**Problem details**
All of the data should be output character for character, except the pictures.

-------- Information given

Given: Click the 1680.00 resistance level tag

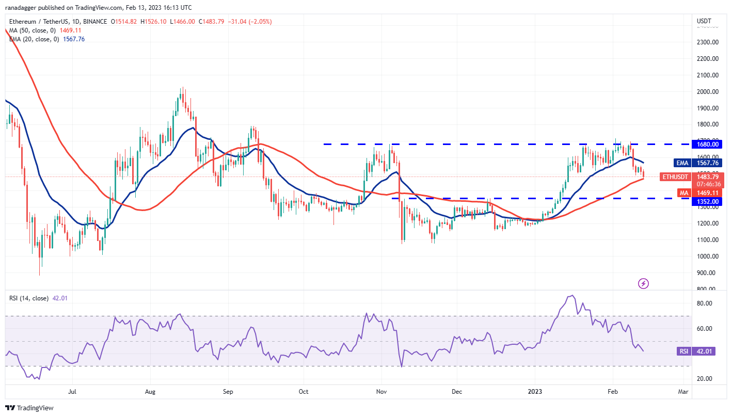Looking at the screenshot, I should tap(707, 145).
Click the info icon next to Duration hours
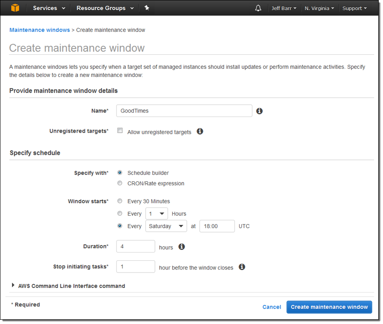Image resolution: width=383 pixels, height=324 pixels. (182, 247)
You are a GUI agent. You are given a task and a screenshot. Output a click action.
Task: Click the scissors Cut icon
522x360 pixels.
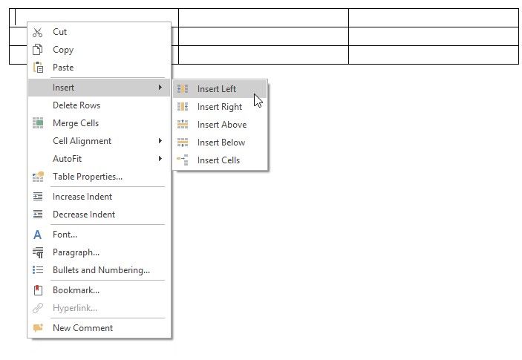38,32
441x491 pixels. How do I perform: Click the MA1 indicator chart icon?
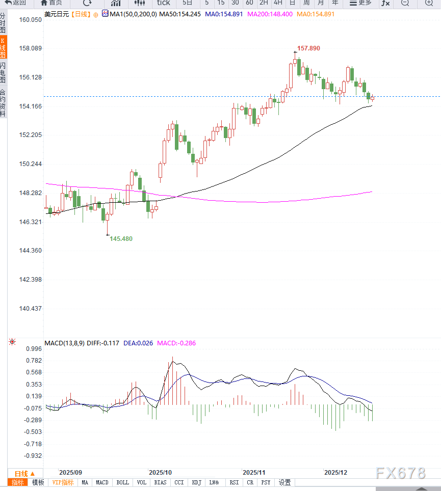[105, 14]
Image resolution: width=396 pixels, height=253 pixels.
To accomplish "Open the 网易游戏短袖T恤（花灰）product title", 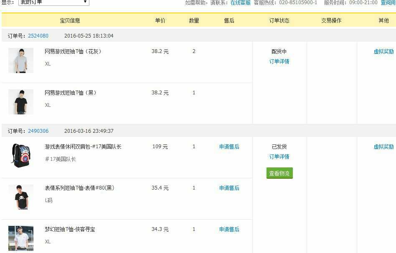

----------------

**Finished task**
Given: Click the 1680.00 resistance level tag

Looking at the screenshot, I should tap(707, 145).
Click the info icon next to Duration hours
Image resolution: width=383 pixels, height=324 pixels. (182, 247)
You are a GUI agent. You are given a task and a screenshot. Output a click action.
Task: Click the scissors Cut icon
522x360 pixels.
38,32
441x491 pixels. How do I perform: Click the MA1 indicator chart icon?
[105, 14]
Image resolution: width=396 pixels, height=253 pixels.
To accomplish "Open the 网易游戏短袖T恤（花灰）product title", 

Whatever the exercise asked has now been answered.